Written task:
In the forum thread about obnoxious trail behavior, what does Rocco refuse to do?
-- Provided text follows --
# Most obnoxious trail behavior?



## riccil0ve (Mar 28, 2009)

My horse zig zags down trails. Well, my "trails" are mostly logging roads, so she kind of wanders across the road. It isn't her being "uncontrollable," I think she thinks if she zig zags and takes forever to get there, I'll let her stop. It hasn't happened yet, but I think she's still hoping. =P

I was wondering what your horses most obnoxious trail behavior is.


----------



## Wallaby (Jul 13, 2008)

Lacey does that exact same thing! In Lacey's case I think she just trying to get a good look at both sides of the road. 
It was super funny when I took her over a concrete logging bridge a few weeks ago, she went to one side, stuck her head out and down towards the water then went to the other side and did the same thing, all while walking forward! Silly mares!

When we had access to actual logging roads a few weeks ago (Lacey lives in a rather residential area, we were on vacation, haha) she showed that she HAS to be in front. If she wasn't she'd get all anxious and worried. At home on the other hand, she doesn't want to go off the property. Haha


----------



## riccil0ve (Mar 28, 2009)

Haha. That might be part of Ricci's problem too. She just loves to be out and she loves to LOOK! Thank god that when we have ourselves a run, she's straight as an arrow. Otherwise, running would be a nightmare.

Ricci doesn't really care where she is in a bunch of horses, but she tends to get really excited, so we move a lot faster than everyone else, and end up in front anyway. Otherwise she just walks up the butt of the horse in front of her, lol. She doesn't like being left behind, but she doesn't mind being in back.

Anyone else??


----------



## sandy2u1 (May 7, 2008)

If my horse sees something that worries him a little he will start sidestepping while still looking at whatever is worrying him. At times we have actually cut-off our fellow trail riders and even once pushed my sister and her horse right off the trail. OOPS lol. The other thing is when we are riding on the road, if I ask him to move over he will just move his head off the road and leave his rear in the road and walk like that!!! Why can't he do the sidestepping thing then lol


----------



## IheartPheobe (Feb 15, 2009)

Rocco refuses to halt. He'll do any downward transition other than any gait to halt. (This is just on trails.)


----------



## danastark (Jul 17, 2008)

Cody is a mooch. Every trail ride is a walking buffet to him. If we stop to let other riders catch up, etc, he is looking for something to eat! As long as he keeps moving, I don't mind much. My friend rode him and tried to keep him from eating. She said he had the funniest ways of getting a bite here and there-"Oh, my leg itches, gotta scratch it (snatches a bite)", "Gotta stretch my neck out.(snatches a bite)

Our paint gelding gets excited when others are cantering or galloping and does cow kicks at the canter or gallop!!

Our POA is the perfect trail pony, no problems at all


----------



## Fire Eyes (May 13, 2009)

_My boy get scared of everything, but I think he just fakes it.
He spins 180 degrees and casually walks back the way we came.. I've figured out if you keep your leg on he'll spin a full 360 without noticing we're going the same way as before. ;D

I obviously have an intelligent horse... :|
_


----------



## riccil0ve (Mar 28, 2009)
-- Provided text concluded --
-- Input data follows --
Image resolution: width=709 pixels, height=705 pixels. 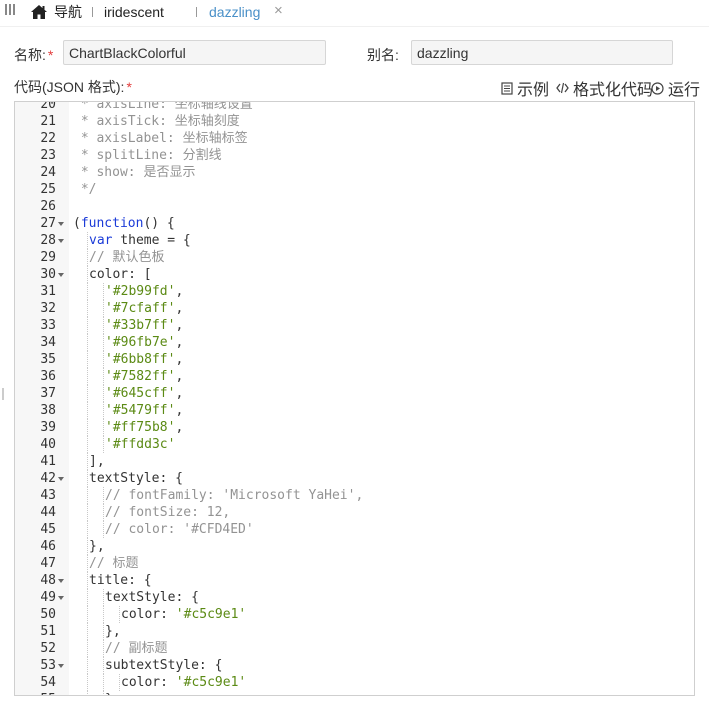 What do you see at coordinates (604, 88) in the screenshot?
I see `format-code-button: 格式化代码` at bounding box center [604, 88].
-- Input data concluded --
Solved exercise:
Rocco refuses to halt on trails.